Early on a Friday morning, Abraham Sando knocked on my door. Always respectful, he said, “Sir, I started the pump this morning. But we are not getting any water!”
All of us at Ikizu Seminary and Secondary School in Tanzania were dependent on that water. No rain had fallen for well over a year.
After checking everything, I went to the principal and, not as respectfully, announced, “George! We have no water! Our well has run dry! I suggest prayer and fasting for rain tomorrow.” We did exactly that.
When I mentioned it to my senior math class, several of the boys scoffed amongst themselves: “If it rains, it’s the rainy season. If it doesn’t rain…, in either case God didn’t answer our prayer!” I recognized that God was in a hard place.
Sunday morning, the sky was still like brass over our heads. I sent Abraham the mile down to the well to start the pump and see if water had seeped in over the weekend.
“Sir, it’s coming, but very little.” It was coming—about a quarter of the normal amount. We usually ran the pump about eight hours a day, six days a week.
“Well Abraham, let’s run it night and day until the water stops flowing.” We added fuel twice a day and kept the oil at normal levels. I wasn’t sure whether the situation warranted doing it on Sabbath, so I personally kept it running on Sabbath while Abraham ran it the rest of the week. I didn’t want Abraham to have to answer to God for working on the Sabbath.
For six long weeks we kept the pump running. Water flowed at a quarter of the normal rate, 24/7, just barely what we needed. But the water never failed.
At the end of the six weeks, now fully into the middle of the dry season, a great tropical rainstorm blew in. It poured! It filled the village dam that had been dry for months. A torrent flowed past our well for several hours. And the well ran dry!
The next day, water, fresh, beautiful water came up into our water tank full-bore! We went back to running the pump eight hours a day, six days a week.
In class the next week I said to those agnostic seniors, “I heard you say, ‘If it rains, it’s the rainy season. If it doesn’t rain…, in either case God didn’t answer our prayer!’ You are sitting in these chairs because of a miracle. You drank water because God supplied the water for six whole weeks. You have just experienced a great miracle!” For once, they had nothing to say!

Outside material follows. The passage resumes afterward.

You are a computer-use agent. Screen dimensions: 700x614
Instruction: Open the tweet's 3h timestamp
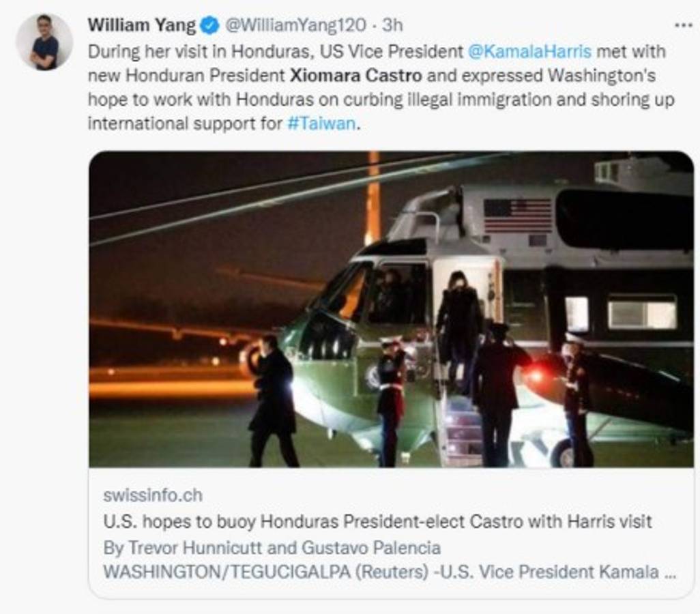point(392,26)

Every time I pray to God for something specific like that, I say to myself, I wonder how God is going to answer my prayer this time. Often when it happens, I get chills running up and down my spine! We serve a magnificent God—and God always answers our prayers. Just give God a chance to do it God’s way!
Wil Clarke loves living with his wife, Sylvia, in the (sometimes) green hills of La Sierra and watching God bring the hills back to life yearly.